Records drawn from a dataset
================================

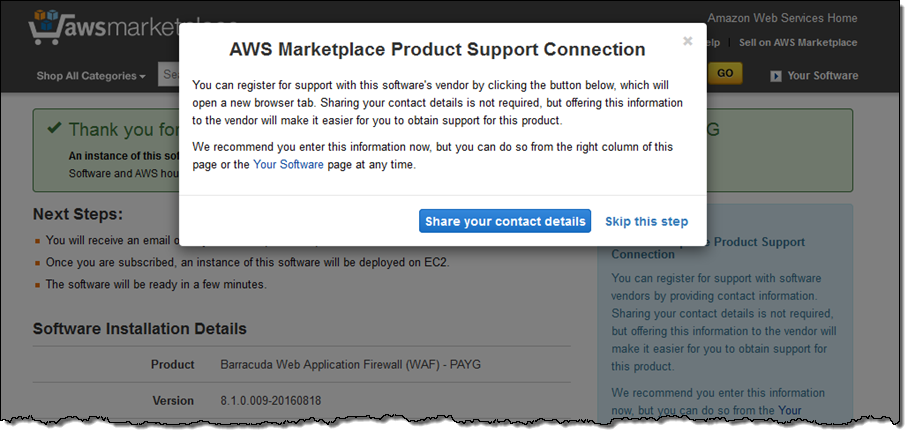This screenshot has width=910, height=435.
Task: Click the AWS Marketplace Product Support Connection title
Action: 437,49
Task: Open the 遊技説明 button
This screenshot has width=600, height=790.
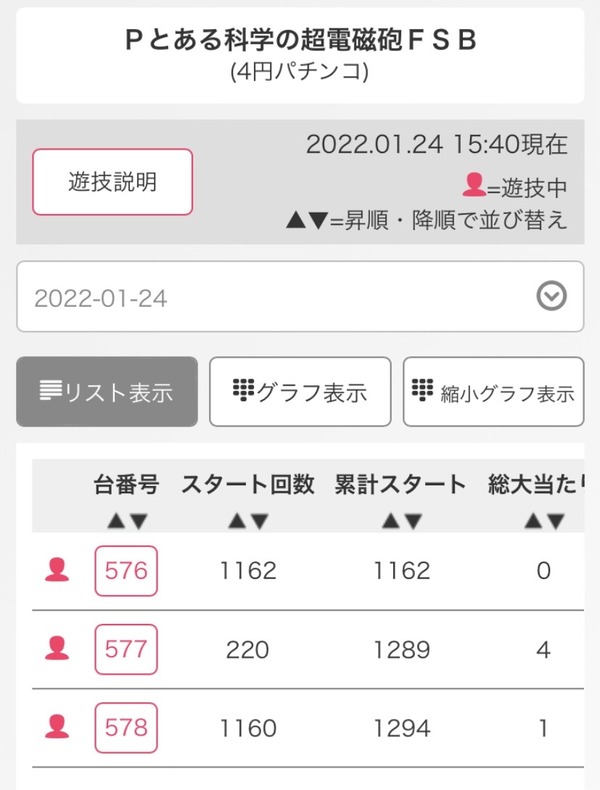Action: [x=113, y=182]
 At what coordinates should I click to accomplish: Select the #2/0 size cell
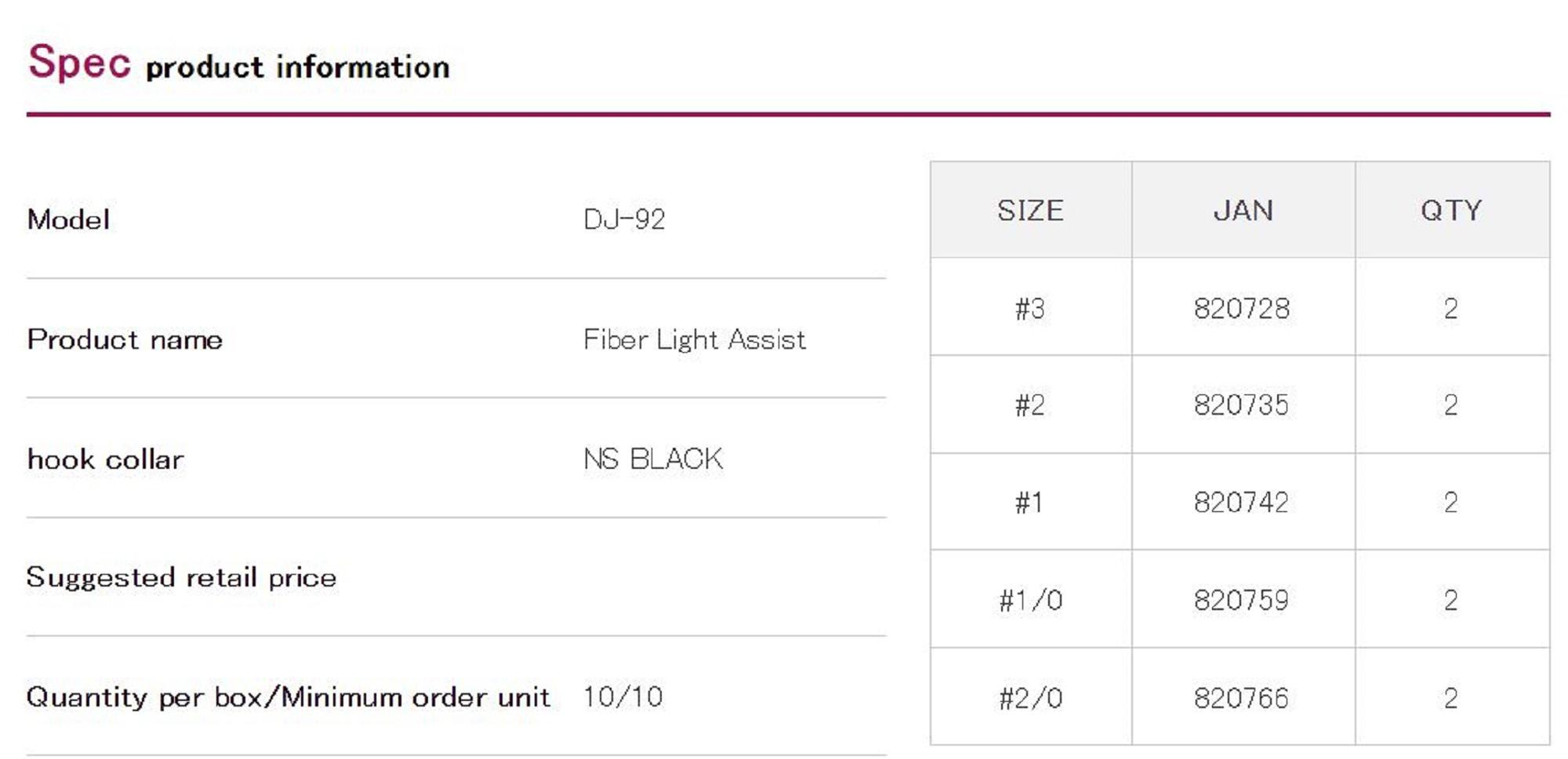click(1030, 698)

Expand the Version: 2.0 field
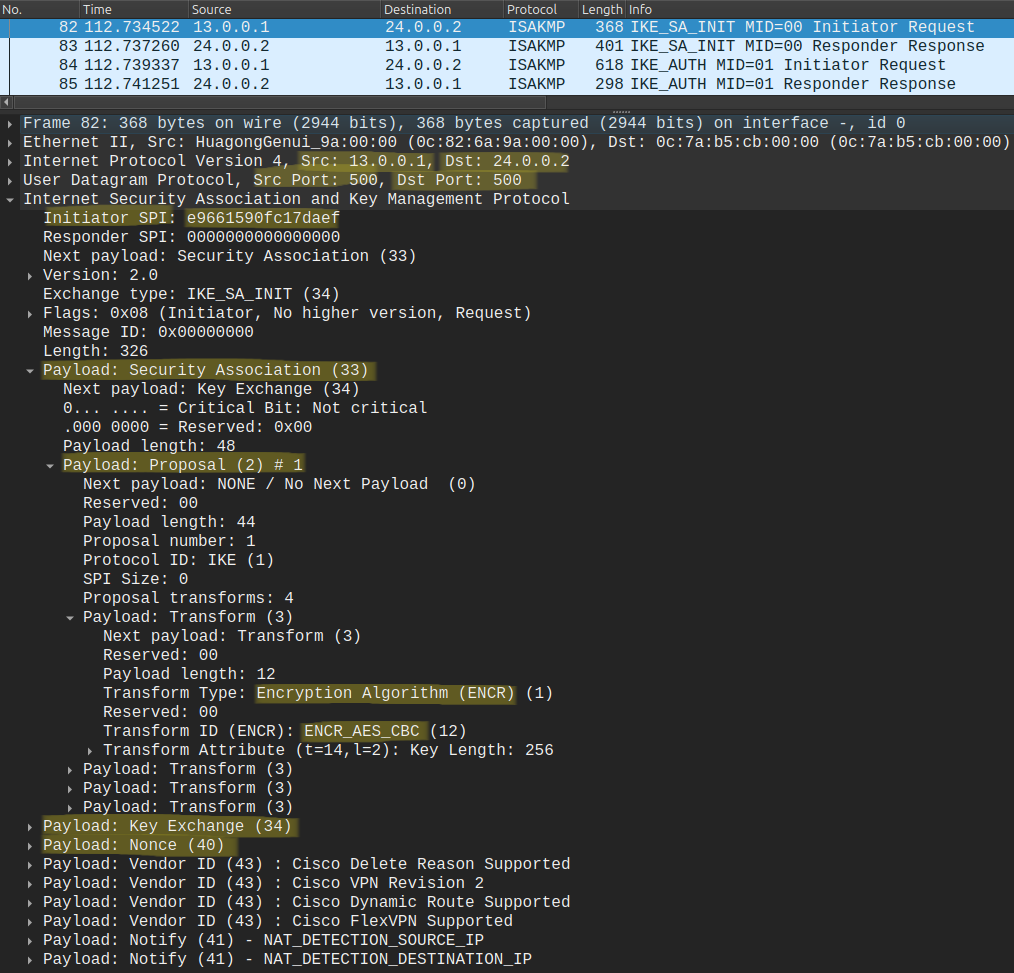pos(30,276)
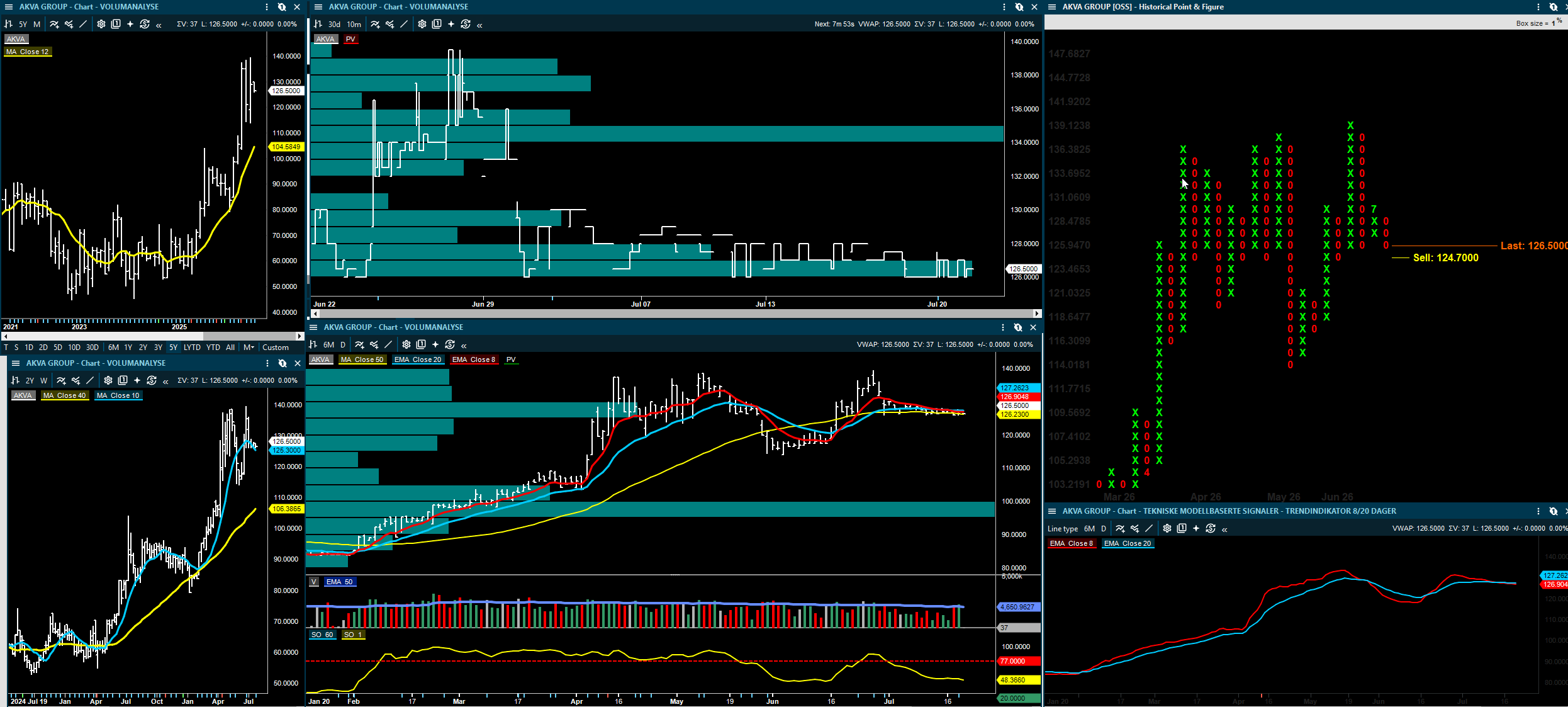Open three-dot options menu of 6M chart panel

[x=1003, y=327]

================================

> _WHAT YOU ARE ASKED TO DO_
From the line containing "At what coordinates" through the last line of the records, both included, output those lines exactly and nothing else; skip the pictures.

> _TASK RESULT_
 At what coordinates should I click to accomplish: Select the #2/0 size cell
click(1030, 698)

Expand the Version: 2.0 field
pos(30,276)
Open three-dot options menu of 6M chart panel

[x=1003, y=327]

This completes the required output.